Calor

Era uma manhã gelada. O inverno será rigoroso. Ela escutou no noticiário que este seria o dia mais frio do ano: - 1 ºC com direito a geada.

Ela gosta do frio. Parece que o sol brilha mais forte no inverno e o céu fica mais azul. Sem falar no pôr-do-sol colorido, que deixa o céu pintado em tons de rosa nos fins de tarde. Rosa é sua cor preferida.

Quando era criança, pensava que Deus havia criado o sol para aquecer as pessoas no inverno. Imaginava uma bola de fogo com braços e pernas brigando com o malvado vento gelado:

- Você não fará as pessoas congelarem, seu miserável !! Irei derrota-lo e salvar a humanidade, eu sou o super sol !!

E jogando seu brilho de fogo, aos poucos, fazia o vento desmanchar-se até soprar devagar, em leve brisa repousante e macia.

Agora ela já sabe que o sol possui muitas outras utilidades. Nesta manhã fria ela foi testemunha. Deus também criou o sol para fazer as pessoas sorrirem.

Olhou no relógio. Estava atrasada para sua corrida matinal. Vestiu seu agasalho e calçou o tênis depressa. Tomou um gole de café e se encheu de coragem para enfrentar o vento cruel que soprava sem piedade. Nessa hora, lembrava de agradecer a Deus por ter sua cama quentinha para dormir.

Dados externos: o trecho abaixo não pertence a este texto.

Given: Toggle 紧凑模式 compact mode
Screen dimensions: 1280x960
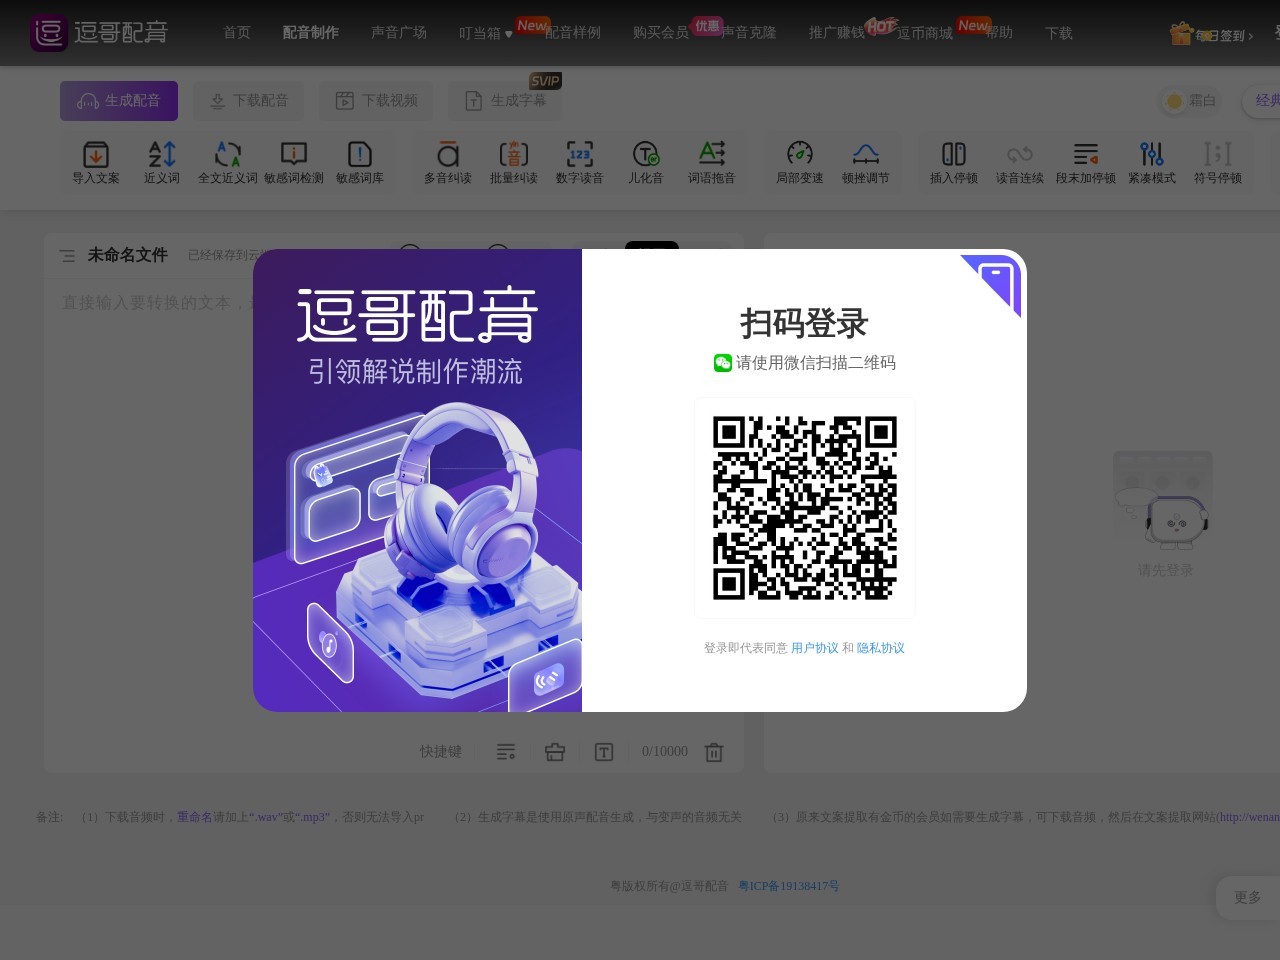Looking at the screenshot, I should point(1151,162).
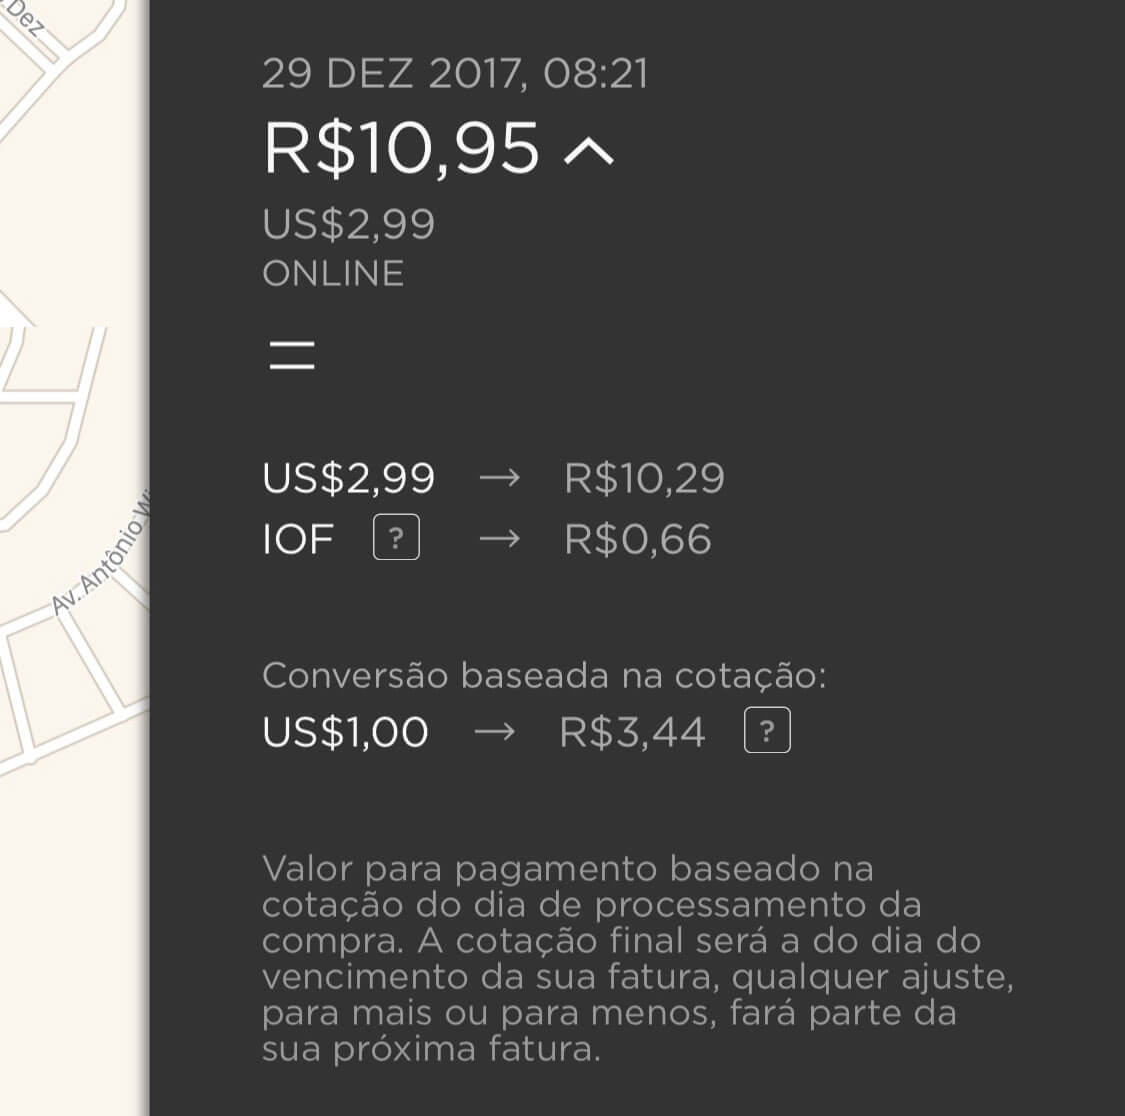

Chegou ao parque onde se exercitava diariamente. Correu por uma hora e sentiu-se maravilhosamente bem. Enquanto fazia o seu alongamento antes de ir embora, observou um grupo de crianças sentadas em círculo na grama. A professora estava ao centro com um livro na mão. Chegando mais perto pôde ouvir que se tratava da história da lagartixa e da borboleta azul.

A professora estava tão empolgada que não percebeu quando um menino afastou-se do grupo. Com as mãos em concha, ele esticava os braços olhando para o sol e rapidamente colocava as mãos no bolso. Outras vezes, abria e fechava a mochila, como se guardasse algo invisível e muito secreto. Ele tinha aquele olhar de quem esconde segredos.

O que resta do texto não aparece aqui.